Face Recognition using Siamese Network and Triplet Loss

Oct 11, 2020| Category: Implementations
Face Recognition
Image credits: SodaPDF

What's going on everybody! Welcome again to my blog! In the previous articles, I had talked in detail about Tokenizers and Positional Embeddings. In this article, we shall look a bit into Computer Vision and an interesting implementation of One Shot Face Recognition. In case you feel any difficulty during the implementation provided in this article, feel free to let me know through the contact form provided below the article. If you like this article, please make sure to give it some applauses and also share it over your preferred social media using the links provided. Do provide your feedback or suggestions which may help me improve the blog even better. So, cutting off the talks, let us jump straight to the implementation.

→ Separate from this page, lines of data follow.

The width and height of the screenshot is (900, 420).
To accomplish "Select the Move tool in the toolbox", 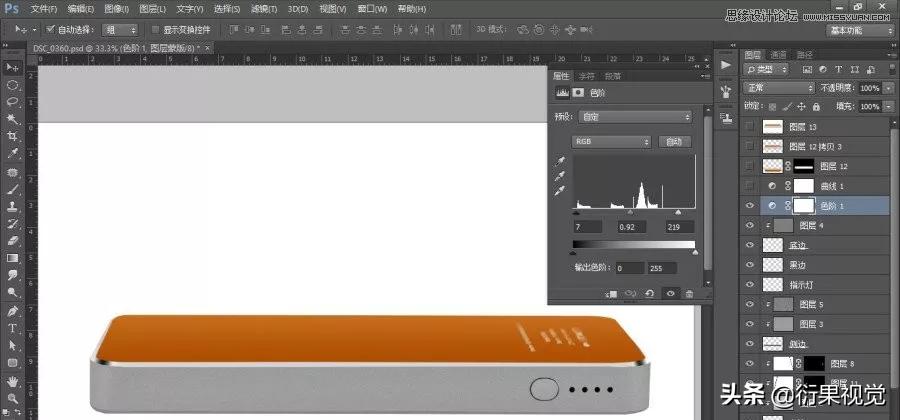I will tap(13, 67).
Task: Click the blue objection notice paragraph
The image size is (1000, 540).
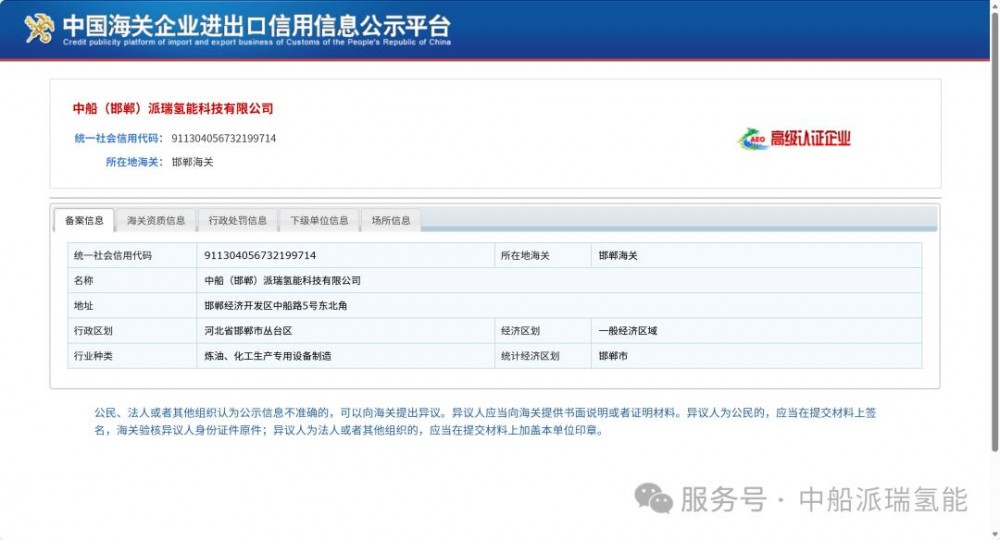Action: [x=485, y=422]
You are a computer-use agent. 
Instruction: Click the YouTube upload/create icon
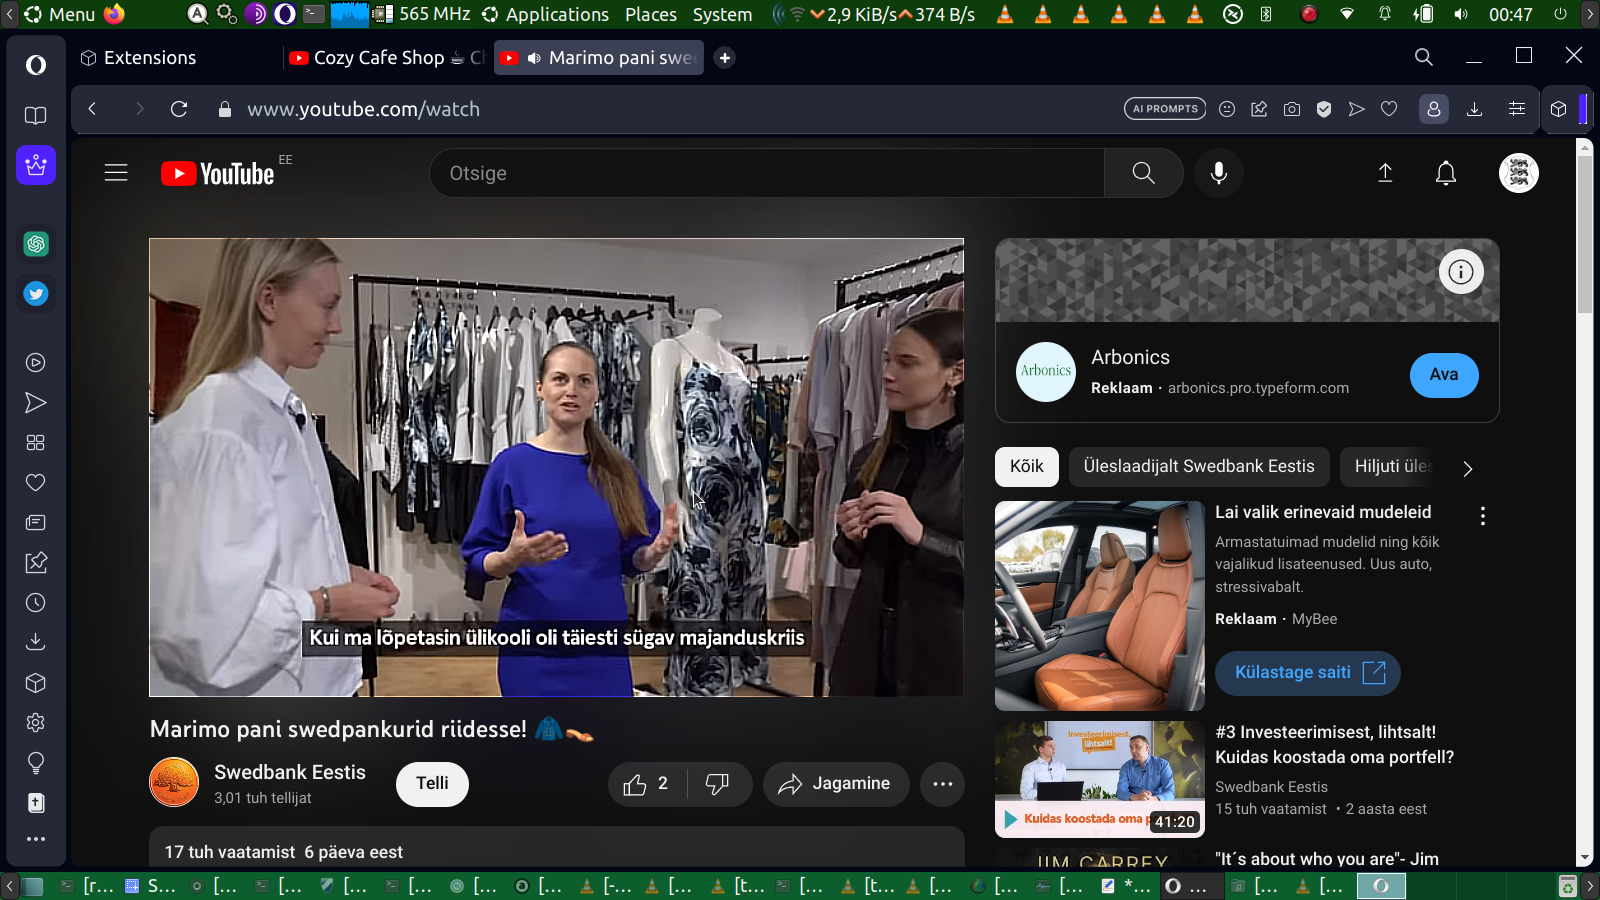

But now, what is One Shot Face Recognition? Normally, when we train any Machine Learning algorithm, we require lots of similar type of data for the algorithm to train. But, this approach is not effective for tasks like face recognition. Face Recognition aims not only to detect a human face in a given image, but also to recognize whose face it is in the image. But to train such an algorithm in the traditional approach, we will require tens, if not hundreds of images of each person as a different class and train the algorithm to learn to classify the faces. This is not practical as one might not be able to get so many images of a single person. Also, what if we want to add more person classes in it? We will have to get pictures of the new person and train the model as a whole all over again. Same will be the case if we want to remove a person as a class. To overcome such drawbacks, we imply One Shot Approach for image recognition. This approach enables us to recognize faces using a single image for each person. This image will be used as a reference image and the actual image will be compared with the reference images and will be classified based on the most matching reference image.


Approach

The following approach will be used for implementing out model:

1) Creating a feature extraction model:

The Feature Extraction model will take an image as an input and convert it into an encoded vector. These encodings will represent the features extracted from the image. We may use any model of our choice which is able to convert images to vectors. Normally, CNN based deep models are used. In this implementation, we will used a pre-trained InceptionV3 model from the Keras Application API and fine-tune the model to out specific task. You may also choose a different model, or choose to train the model from scratch instead of using a pre-trained one.


2) Implementing a Siamese Network with the Feature Extraction model as the Base Model:

Now what is a Siamese Network? A Siamese Network is used when we want to compare two different inputs to a model, instead of just feeding one input and getting the output. Let me explain it to you using an image

Siamese Network


So, as seen in the above image, Siamese Network takes more than one input, and gives out same number of outputs. These outputs are then compared and necessary functions are then performed on these outputs. The SIAMESE NETWORK block in this image is nothing but a number of Feature Extraction model architectures, ideally same number as the number of inputs. Each input is passed through their dedicated model and features are extracted. The weights and parameters of all these models are shared, that is, there is a single set of parameters which all these models use. Here, instead of having different models, we will have only one model architecture with one set of weights and we will pass all the input images turn by turn and save the features. It is essentially the same thing!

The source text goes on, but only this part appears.